I have wanted to sit down and write to you. There is so much in my mind, so much in my heart and so much in my plate that it is hard to find the clarity and the time to write. It probably won´t be as poetic and eloquent as I wished it would be, but this is it. I am going to let the world around me unravel and try to collect my thoughts in a logical manner. I will attempt to convey them in a sensible way in the midst of tying up balloons for three little people and settling the fights ensuing among them. Bear with me.
At some point in my life I came to a fork on my proverbial road. I had to choose. My choice was whether to leave or to stay. An adventure was before me that promised to change my life forever, with new places, new people, new life. The only problem was that it promised to change my life forever. However, I needed a change. I didn´t need a change of all that I loved, mind you, it was a change of "circumstances". I could change my "circumstance"of being single to that of being married.
I don´t need to tell you what I chose, as it is obvious, the point that I want to share is how making that choice brought a load of mixed emotions. Mine is the only wedding where I have seen people cry as though they were in a funeral! See, I had weighed the cost of my decision and I was soberly walking it out. I would grieve my loss in the midst of celebrating my marriage. What I was realizing was the price that I was asking everyone else to pay for my decision. So many of my loved ones did not ask to give me up, yet here they were being forced to do it. My husband felt horrible. Those I left behind were left to mourn their loss, while I mourned mine without making my husband think that I was/had changed my mind in the process. Do you know how hard it is to take your new husband´s hand, and walk into your new destiny looking into his adoring eyes all full of love, promise and excitement while yours are all swollen and tear shut? The poor guy! While on the one hand all my dreams were becoming a reality, on the other hand I was mourning. And I could never underestimate the pain I was causing with my leaving. It is a decision that I would make the same way a thousand times, but I must say that it still hurts today.
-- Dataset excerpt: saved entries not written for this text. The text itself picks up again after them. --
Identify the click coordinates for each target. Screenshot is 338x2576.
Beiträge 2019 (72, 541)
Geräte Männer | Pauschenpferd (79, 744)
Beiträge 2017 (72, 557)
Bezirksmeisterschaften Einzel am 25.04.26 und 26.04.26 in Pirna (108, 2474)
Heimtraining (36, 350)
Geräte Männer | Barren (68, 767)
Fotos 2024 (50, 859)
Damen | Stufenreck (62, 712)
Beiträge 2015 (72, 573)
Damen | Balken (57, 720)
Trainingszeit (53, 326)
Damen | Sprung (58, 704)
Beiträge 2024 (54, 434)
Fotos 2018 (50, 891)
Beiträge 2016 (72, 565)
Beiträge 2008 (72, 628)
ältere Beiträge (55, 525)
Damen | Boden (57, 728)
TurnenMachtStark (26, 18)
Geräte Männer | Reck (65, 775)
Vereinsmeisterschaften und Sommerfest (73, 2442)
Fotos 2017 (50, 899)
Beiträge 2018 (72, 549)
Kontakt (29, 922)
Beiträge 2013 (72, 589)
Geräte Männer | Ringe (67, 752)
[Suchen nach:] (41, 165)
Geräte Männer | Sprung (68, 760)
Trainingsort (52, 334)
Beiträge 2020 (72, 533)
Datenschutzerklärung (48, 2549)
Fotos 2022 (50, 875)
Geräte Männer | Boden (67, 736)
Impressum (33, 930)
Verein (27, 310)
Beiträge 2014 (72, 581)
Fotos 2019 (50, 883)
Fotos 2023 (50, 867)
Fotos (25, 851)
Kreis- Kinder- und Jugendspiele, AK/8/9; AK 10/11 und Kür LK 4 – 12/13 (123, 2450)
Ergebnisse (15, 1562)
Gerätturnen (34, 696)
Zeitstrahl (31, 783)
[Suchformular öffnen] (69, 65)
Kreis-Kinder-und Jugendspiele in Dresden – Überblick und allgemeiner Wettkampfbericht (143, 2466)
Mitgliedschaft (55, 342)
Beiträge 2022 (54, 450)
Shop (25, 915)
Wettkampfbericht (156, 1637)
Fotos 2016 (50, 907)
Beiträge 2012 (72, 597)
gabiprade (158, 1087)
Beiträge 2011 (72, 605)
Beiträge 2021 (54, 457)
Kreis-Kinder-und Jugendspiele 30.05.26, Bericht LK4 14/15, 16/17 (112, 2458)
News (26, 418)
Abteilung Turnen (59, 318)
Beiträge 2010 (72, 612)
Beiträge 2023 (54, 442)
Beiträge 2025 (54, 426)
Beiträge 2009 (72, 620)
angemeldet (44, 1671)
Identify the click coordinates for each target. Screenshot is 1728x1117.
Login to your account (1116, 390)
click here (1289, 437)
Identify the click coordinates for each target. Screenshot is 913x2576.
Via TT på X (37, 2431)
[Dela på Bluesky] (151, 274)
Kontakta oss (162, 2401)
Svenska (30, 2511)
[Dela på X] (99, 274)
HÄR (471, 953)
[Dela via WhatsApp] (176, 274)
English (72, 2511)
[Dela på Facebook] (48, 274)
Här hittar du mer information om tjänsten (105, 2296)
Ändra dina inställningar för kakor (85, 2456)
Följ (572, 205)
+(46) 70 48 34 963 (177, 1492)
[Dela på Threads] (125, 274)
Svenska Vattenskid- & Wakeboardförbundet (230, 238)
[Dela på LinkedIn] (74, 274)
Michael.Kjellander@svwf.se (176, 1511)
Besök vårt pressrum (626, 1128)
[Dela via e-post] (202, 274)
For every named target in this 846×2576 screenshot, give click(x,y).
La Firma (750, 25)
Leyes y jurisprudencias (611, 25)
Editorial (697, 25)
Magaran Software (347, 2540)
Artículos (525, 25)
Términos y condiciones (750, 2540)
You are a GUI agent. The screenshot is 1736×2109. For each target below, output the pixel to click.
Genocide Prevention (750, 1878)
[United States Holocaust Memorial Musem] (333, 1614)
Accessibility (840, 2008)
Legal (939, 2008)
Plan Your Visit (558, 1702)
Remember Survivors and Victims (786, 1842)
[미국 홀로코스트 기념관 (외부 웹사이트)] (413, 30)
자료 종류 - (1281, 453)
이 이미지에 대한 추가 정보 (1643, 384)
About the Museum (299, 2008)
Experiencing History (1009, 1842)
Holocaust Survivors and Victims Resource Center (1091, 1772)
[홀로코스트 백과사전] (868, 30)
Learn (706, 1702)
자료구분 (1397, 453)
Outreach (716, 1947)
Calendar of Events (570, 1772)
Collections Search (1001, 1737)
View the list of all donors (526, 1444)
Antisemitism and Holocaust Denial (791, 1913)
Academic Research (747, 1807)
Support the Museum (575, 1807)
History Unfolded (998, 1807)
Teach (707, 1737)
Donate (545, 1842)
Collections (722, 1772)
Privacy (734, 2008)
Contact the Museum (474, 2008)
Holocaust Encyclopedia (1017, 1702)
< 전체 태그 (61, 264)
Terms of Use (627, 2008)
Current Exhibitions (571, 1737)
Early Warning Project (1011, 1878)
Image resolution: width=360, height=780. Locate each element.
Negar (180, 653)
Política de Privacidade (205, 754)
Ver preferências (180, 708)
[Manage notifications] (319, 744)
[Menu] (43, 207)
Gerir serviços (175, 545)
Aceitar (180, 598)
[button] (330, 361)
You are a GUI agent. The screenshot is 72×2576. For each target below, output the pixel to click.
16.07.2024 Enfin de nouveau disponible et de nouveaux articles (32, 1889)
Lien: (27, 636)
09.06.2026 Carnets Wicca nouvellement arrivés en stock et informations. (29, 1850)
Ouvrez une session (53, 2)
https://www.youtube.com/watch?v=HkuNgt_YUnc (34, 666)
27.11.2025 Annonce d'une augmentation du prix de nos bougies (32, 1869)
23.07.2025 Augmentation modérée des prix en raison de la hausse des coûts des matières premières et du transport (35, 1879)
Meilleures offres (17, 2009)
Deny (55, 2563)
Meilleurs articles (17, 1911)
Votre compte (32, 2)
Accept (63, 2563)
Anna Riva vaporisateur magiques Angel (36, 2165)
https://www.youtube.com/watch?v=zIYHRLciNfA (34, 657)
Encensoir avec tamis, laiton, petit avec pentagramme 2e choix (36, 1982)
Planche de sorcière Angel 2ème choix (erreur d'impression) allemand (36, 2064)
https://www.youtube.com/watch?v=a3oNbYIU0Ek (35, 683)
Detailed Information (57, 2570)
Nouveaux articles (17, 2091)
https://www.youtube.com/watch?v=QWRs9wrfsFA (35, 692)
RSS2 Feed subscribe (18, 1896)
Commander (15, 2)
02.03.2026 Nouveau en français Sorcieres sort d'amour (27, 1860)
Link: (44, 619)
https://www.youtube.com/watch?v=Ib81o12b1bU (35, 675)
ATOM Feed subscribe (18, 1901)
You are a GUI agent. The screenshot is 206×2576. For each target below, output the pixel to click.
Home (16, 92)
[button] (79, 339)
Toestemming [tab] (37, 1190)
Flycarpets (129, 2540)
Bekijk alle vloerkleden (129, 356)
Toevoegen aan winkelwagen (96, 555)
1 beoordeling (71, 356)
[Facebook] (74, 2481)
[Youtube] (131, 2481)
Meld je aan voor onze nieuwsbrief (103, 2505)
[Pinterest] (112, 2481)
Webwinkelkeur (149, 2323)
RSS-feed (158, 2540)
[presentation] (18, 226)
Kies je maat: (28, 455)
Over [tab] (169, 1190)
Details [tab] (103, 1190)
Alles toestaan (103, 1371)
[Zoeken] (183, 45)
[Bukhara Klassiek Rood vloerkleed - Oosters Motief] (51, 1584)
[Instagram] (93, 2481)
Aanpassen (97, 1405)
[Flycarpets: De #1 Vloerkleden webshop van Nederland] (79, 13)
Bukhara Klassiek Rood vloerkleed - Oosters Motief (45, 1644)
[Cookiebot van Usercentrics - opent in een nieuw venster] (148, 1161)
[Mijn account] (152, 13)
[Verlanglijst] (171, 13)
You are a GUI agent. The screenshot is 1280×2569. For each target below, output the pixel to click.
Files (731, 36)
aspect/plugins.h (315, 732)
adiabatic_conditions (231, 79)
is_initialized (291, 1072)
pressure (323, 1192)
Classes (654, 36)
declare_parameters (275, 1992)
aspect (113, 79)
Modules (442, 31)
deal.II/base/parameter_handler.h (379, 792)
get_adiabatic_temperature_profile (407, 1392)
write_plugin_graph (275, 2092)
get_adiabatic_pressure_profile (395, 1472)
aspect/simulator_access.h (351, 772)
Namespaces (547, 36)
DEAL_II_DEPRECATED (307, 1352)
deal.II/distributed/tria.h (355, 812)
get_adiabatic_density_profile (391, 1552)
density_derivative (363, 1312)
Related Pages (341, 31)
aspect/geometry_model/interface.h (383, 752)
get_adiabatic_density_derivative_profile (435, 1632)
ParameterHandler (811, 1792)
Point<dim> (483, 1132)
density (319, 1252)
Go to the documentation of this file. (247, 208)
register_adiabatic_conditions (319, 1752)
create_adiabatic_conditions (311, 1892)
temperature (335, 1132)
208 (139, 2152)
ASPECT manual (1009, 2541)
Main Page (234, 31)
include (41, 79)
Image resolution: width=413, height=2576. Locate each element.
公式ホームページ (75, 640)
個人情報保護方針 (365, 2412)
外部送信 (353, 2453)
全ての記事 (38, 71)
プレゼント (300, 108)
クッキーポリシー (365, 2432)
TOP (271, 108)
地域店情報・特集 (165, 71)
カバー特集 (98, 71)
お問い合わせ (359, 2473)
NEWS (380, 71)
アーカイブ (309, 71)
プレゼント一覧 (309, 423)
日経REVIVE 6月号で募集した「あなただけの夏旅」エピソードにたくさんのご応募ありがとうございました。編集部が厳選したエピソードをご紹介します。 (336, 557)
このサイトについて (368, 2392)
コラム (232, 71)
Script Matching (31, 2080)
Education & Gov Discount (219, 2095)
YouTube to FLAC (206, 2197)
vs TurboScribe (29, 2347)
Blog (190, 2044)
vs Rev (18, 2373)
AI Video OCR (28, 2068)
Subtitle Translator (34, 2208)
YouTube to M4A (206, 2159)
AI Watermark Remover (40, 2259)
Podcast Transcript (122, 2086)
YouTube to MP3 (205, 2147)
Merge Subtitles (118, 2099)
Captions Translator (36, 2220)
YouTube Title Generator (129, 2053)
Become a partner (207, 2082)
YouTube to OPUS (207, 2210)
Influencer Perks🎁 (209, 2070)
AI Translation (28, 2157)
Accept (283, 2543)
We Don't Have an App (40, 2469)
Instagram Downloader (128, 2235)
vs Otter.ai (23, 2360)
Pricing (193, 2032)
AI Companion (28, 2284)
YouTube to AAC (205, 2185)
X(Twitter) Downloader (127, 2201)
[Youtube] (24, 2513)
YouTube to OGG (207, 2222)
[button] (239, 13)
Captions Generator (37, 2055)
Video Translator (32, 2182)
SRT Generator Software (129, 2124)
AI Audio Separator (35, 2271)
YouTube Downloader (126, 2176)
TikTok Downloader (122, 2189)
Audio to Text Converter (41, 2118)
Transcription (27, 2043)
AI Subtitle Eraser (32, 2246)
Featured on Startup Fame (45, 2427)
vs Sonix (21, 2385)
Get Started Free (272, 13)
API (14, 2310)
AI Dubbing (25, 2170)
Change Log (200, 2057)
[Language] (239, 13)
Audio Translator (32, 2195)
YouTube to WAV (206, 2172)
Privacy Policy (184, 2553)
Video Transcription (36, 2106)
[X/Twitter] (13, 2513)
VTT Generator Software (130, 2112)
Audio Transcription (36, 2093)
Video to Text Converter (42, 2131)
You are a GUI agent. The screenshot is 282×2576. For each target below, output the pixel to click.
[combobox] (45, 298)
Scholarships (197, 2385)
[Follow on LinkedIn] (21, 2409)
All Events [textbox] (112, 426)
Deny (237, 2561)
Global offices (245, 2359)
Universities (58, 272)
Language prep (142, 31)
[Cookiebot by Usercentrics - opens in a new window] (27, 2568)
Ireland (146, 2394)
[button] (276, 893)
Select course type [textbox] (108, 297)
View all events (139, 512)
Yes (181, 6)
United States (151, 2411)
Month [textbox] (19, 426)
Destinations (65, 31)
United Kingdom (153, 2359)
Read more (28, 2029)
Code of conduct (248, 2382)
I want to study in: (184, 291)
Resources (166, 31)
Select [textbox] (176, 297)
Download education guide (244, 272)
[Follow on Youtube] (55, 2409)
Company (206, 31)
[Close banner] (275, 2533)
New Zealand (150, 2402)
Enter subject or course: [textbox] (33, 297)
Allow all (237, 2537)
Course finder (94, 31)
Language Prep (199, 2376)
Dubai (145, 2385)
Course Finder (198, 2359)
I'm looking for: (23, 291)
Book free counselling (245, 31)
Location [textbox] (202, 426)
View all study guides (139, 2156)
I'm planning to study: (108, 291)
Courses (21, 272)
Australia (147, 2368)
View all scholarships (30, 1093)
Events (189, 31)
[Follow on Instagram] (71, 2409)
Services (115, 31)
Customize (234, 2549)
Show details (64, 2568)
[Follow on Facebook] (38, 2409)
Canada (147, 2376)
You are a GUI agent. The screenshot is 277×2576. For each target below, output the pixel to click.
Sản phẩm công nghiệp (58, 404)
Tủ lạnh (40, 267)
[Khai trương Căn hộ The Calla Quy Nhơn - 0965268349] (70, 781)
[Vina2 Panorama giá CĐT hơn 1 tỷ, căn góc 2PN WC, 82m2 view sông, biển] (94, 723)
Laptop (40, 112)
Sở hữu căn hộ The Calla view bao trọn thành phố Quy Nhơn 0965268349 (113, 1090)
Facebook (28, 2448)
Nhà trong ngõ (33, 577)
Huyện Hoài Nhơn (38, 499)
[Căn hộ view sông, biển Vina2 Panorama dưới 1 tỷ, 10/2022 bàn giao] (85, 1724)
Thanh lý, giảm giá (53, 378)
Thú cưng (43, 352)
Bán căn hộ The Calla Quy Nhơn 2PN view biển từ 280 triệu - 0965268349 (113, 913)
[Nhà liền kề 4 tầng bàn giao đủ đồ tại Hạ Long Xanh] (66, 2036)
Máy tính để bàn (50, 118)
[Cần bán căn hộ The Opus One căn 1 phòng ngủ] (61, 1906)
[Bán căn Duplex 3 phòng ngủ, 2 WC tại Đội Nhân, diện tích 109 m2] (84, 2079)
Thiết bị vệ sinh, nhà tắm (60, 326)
Once again I´m brought to a similar place, this time it is a family affair. Simply put, a change of circumstances is required of us in obedience to a call: The Call, His Call. We are moving. I know many of you know it already as we have been talking about the possibilities for several months. For those of you who didn´t know, this has been a process. We have learned so much through this season and I will continue to share more details as we walk things through. On March 1st we´re supposed to call another town home.
We have weighed the cost of this move for us, we are soberly walking it through as we try to teach our children how to balance the emotions involved. We embrace the excitement of what´s ahead of us, but we suffer the loss of those we leave behind. How exactly does one do that? How do you "go home" when going home means leaving home? How many homes can a person have? More importantly, how do we ask those we love to pay the price for something they didn´t ask?
So we pray for wisdom, as much relational as practical in this new transition of ours. We want to honor all those we love both here and where we´re going and don´t exactly know how. We don´t take lightly the sadness we´re causing, and we wouldn´t do it deliberately were God´s leading not as clearly involved as it has been. He alone can make these things happen and He alone can bring the perfect peace and joy that can balance the emotional world.
Stay tuned for updates... I´ll try to keep them coming often!
6 comments:
Oh Keila, I think that anyone who knows you, knows your heart and loves you would know that with the Call, also brings with it some pain(even a lot on some levels) but separation always brings the pangs of something lost, and yet we bless you and Ben (and 4 little ones) as you embark on this leg of your journey. 'Yielded lives' is what committed hearts want from loved ones, even if it means those same people are the ones feeling the tears most readily! Your words stir me to tears, but the knowledge that THIS is the Lord's will for your lives blankets my heart with peace.
BLESSINGS!! I have heavy-hearted excitement for your family. A friend and I coined the phrase "transitional grace" a while ago ... that inbetween place where God covers you during the leaving and the arriving. Praying for an abudance of it for you all!
We are excited for you, and how could we possibly mourn when God is so clearly at work? (And sometimes you have to speak words over and over before the feeling follows...) We love you guys and will look forward to seeing a new part of the state when we come visit!
Love, love, love you.
"It's only now, only now that I know... how hard the road would have been without you." - El Cid
Where are you guys moving to? you are in our prayers.. kristi and jayme
The timing of everything is so... so beautiful, and sad, and heartbreaking and exciting. Everything all at once. I'm sad our paths are not lining up side by side during this season, but I look with joy at the road ahead of you. Tears and joy. Love you - all of you amazing levenduskys!